[MATERIAL FOR THIS TASK — start]

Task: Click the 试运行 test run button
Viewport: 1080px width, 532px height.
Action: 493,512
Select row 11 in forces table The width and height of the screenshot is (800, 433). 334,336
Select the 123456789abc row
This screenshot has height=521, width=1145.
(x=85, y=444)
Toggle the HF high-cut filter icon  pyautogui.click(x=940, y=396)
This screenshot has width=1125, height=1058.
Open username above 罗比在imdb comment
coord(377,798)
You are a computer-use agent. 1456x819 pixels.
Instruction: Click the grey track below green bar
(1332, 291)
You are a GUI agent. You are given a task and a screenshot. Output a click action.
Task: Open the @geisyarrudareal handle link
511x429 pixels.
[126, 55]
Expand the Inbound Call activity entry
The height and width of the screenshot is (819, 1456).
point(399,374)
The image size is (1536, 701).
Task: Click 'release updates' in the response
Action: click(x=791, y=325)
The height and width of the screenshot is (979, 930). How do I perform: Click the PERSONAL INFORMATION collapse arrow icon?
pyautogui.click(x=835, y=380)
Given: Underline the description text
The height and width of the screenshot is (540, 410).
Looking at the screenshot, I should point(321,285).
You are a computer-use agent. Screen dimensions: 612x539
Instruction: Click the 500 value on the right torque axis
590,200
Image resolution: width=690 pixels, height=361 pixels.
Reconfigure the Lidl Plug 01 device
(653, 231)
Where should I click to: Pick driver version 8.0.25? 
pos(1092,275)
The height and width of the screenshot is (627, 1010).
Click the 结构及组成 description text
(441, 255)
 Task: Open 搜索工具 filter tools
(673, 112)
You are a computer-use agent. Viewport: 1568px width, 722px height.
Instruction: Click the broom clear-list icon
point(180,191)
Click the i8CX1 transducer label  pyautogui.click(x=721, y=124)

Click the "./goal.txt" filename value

[MATERIAL FOR THIS TASK — finish]

• [TASK DESCRIPTION]: In the material, find each line with the word "agent" and list it.

• [PROBLEM SOLUTION]:
You are a computer-use agent. 1456x819 pixels.
You are a GUI agent. You are given a task and a screenshot. Output a click action.
You are a computer-use agent. Screen dimensions: 612x539
You are a computer-use agent. Viewport: 1568px width, 722px height.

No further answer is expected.